Dance / Electro, Live Music, News — July 24, 2015 at 10:42 am

8 reasons you should see The Prodigy in Bangkok this August


Dance music pioneers The Prodigy are heading to Bangkok on August 11 at Bitec Bangna. We’ll be going and we’ve got 8 reasons why you probably should too.


8. You’re running out of chances to see them perform live

Lets not beat around the bush here. We’re all getting older but most of us haven’t put our bodies through the damage that a relentless tour schedule across 25 years will do. Sure they’re playing shows across the globe but this tour is support of their newest album “Invaders Must Die’ and it took them six years to put that together. The ravages of performing at 110% each night surely have to start taking their toll soon, which will inevitably translate to less touring.

It’s been a while since The Prodigy last graced Asia’s shores and even when they plan to, things don’t necessarily go to like they’re supposed to (see point 6). Don’t miss this shot, is what we’re saying. It could be one of your last chances.



7. They are dance music pioneers

One of the most notorious and aggressive electronic bands to ever achieve commercial success, The Prodigy have made use of various styles from rave, hardcore techno, electro industrial, jungle and breakbeat and inspired a new generation of electronic music.

> [Data section]:
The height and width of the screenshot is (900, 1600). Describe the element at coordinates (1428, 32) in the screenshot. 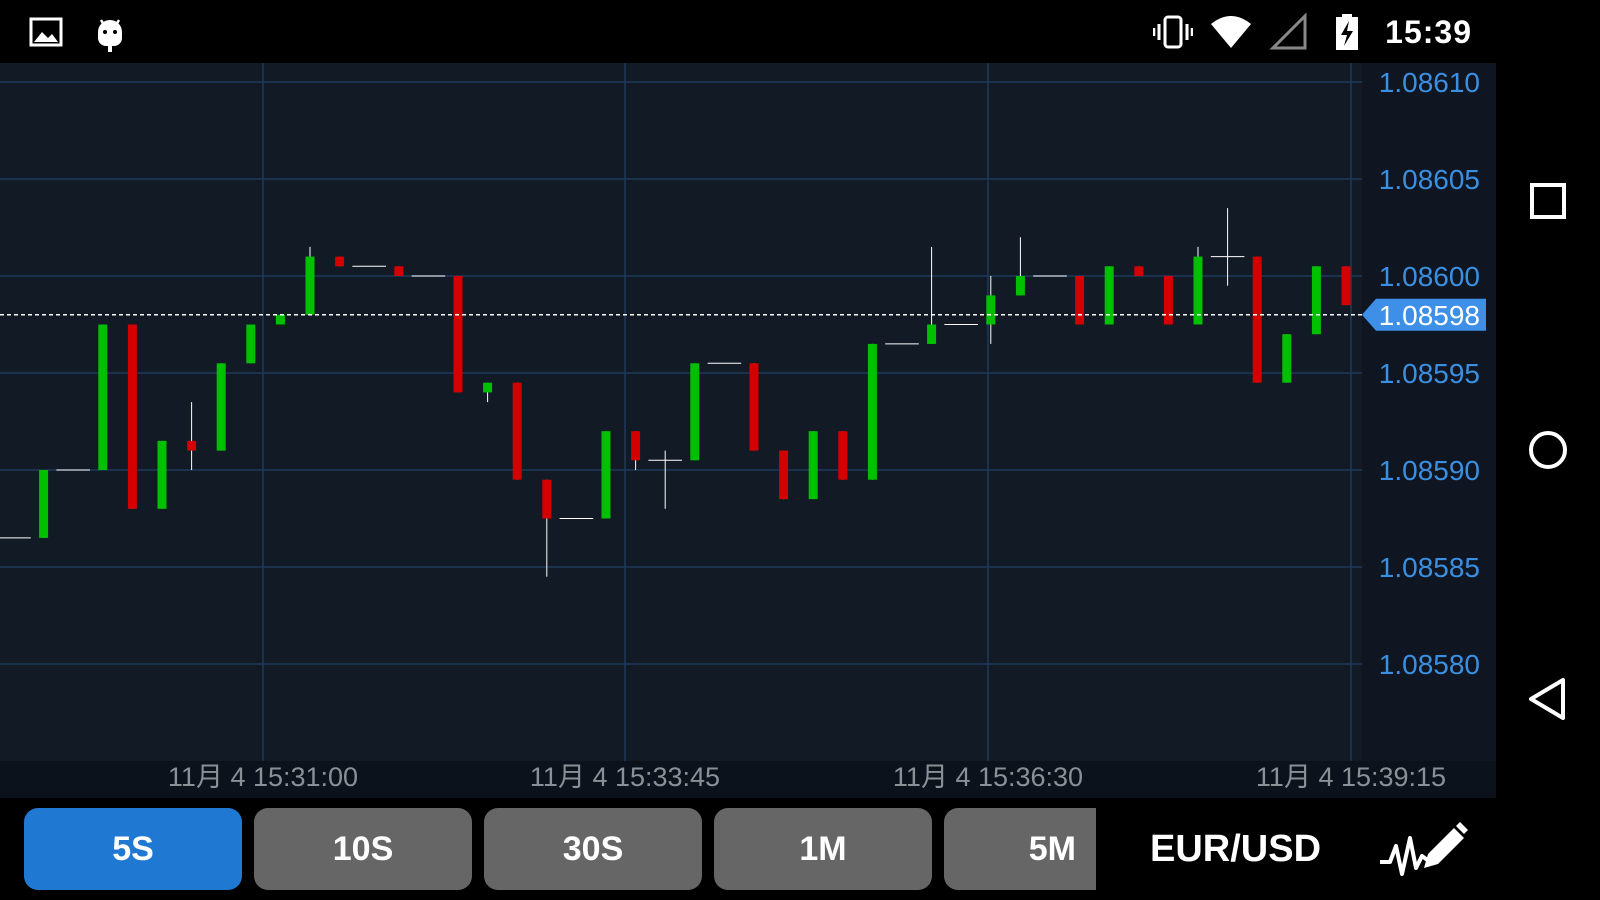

> [List of tasks]:
[A] Reproduce the part of the Prodigy article starting at "It’s been a" and ending at "your last chances.".
[B] According to the Prodigy article, on what date and at what venue will the band play in Bangkok?
Rely only on the Prodigy article, not on the material.

> [Written responses]:
[A]
It’s been a while since The Prodigy last graced Asia’s shores and even when they plan to, things don’t necessarily go to like they’re supposed to (see point 6). Don’t miss this shot, is what we’re saying. It could be one of your last chances.

[B] August 11 at Bitec Bangna.